This motivating memoir to teaching follows Bloch from his decision to leave an almost million dollar salary to teaching middle school math in a windowless room to co-founding a successful charter school, University Academy, for an impoverished, inner-city community of Kansas City.
It was definitely hard for Bloch to leave his post at head of his father’s company; the company started with just “an idea and a $5,000 loan,” but he had to do what felt was right for him. He wanted to academically help under performing children, through whom he would help himself.
An excellent example of following your heart, or answering “a higher calling,” as Bloch puts it, this story shows just how much doing the right thing doesn’t always have to do with making the most money. When he first started teaching part-time, his yearly salary was the same as his salary for just one week when he was a CEO! Although he gave up money, he gained so much more from life. He got to spend more time with his family, including two young boys, and he got to help the lives of others in a way that really felt satisfying.
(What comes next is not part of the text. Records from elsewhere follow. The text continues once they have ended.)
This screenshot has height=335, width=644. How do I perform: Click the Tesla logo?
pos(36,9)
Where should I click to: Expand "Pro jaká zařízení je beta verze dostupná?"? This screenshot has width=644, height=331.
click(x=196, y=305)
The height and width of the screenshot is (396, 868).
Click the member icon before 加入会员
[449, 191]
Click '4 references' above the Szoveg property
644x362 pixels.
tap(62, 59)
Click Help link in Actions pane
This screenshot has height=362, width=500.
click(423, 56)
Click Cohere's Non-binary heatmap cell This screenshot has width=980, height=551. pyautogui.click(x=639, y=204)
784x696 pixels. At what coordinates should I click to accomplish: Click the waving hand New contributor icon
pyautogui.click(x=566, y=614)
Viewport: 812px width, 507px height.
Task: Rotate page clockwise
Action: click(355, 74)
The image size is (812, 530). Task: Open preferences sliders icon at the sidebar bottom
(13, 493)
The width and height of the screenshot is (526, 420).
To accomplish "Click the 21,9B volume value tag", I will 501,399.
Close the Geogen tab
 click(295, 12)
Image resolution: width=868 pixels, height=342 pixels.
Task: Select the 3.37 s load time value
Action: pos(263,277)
This is a real story. Tales of triumphs and failures are recounted. Bloch wasn’t able to reach every student, but the ones he did went on to become successful people, imparting knowledge and hope to others. For example, one student went on to graduate college and become a math teacher, just like Bloch. This may seem like an ordinary thing in today’s world, but this student came from a environment where most seventh graders were not able to do fifth grade work.
From Bloch’s example, you’ll see all the various virtues that bring life’s real gifts; that a little apple that reads “Greatest Teacher” can be the best year-end bonus ever.